MADOC
"If you had one you should not use it! Are you a dreadful hunter?"
Margot had turned upon her guest with a defiant fear. As near as she
had ever come to hating anything she hated the men, of whom she had
heard, who used this wonderful northland as a murder ground. That was
what she named it, in her uncompromising judgment of those who killed
for the sake of killing, for the lust of blood that was in them.
"Yes. I reckon I am a 'dreadful' hunter, for I am a mighty poor shot.
But I'd like a try at that fellow. What horns! What a head! And how
can that fellow in the canoe keep so close to him, yet not finish
him!"
Adrian was so excited he could not stand still. His eyes gleamed, his
hands clenched, and his whole appearance was changed. Greatly for the
worse, the girl thought, regarding him with disgust.
"Finish him? That's King Madoc, Pierre's trained bull-moose. You'd be
finished yourself, I fear, if you harmed that splendid creature.
Pierre's a lazy fellow, mostly, but he spent a long time teaching
Madoc, and with his temper--I'm thankful you lost your gun."

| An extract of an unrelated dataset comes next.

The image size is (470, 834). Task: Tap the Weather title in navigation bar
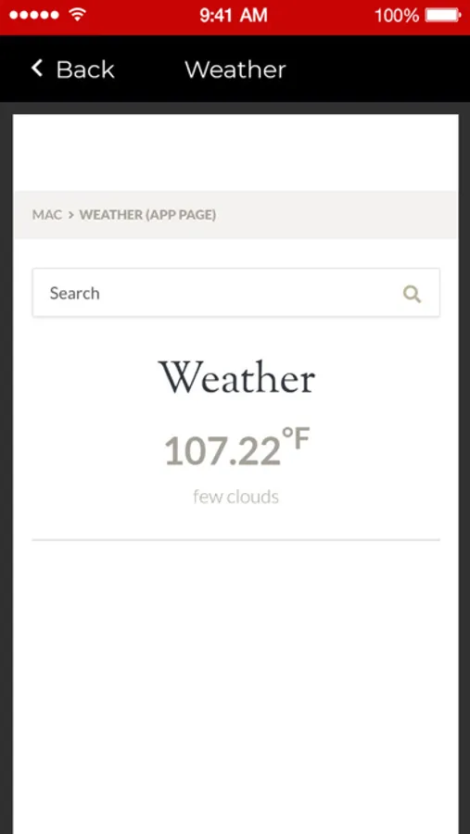coord(235,70)
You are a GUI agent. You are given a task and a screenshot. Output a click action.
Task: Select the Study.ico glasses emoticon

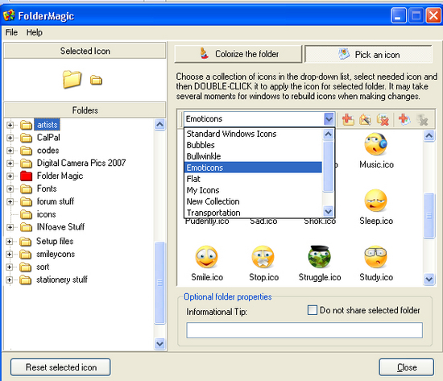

"Do you never shoot things up here? I saw you giving the fox and
herons what looked like meat. You had a stew for supper, and fish for
breakfast. I don't mean to be impertinent, but the sight of that big
game---- Whew!"
"Yes. We do kill things, or have them killed, when it is necessary for
food. Never in sport. Man is almost the only animal who does that.
It's all terrible, seems to me. Everything preys upon something else,
weaker than itself. Sometimes when I think of it my dinner chokes me.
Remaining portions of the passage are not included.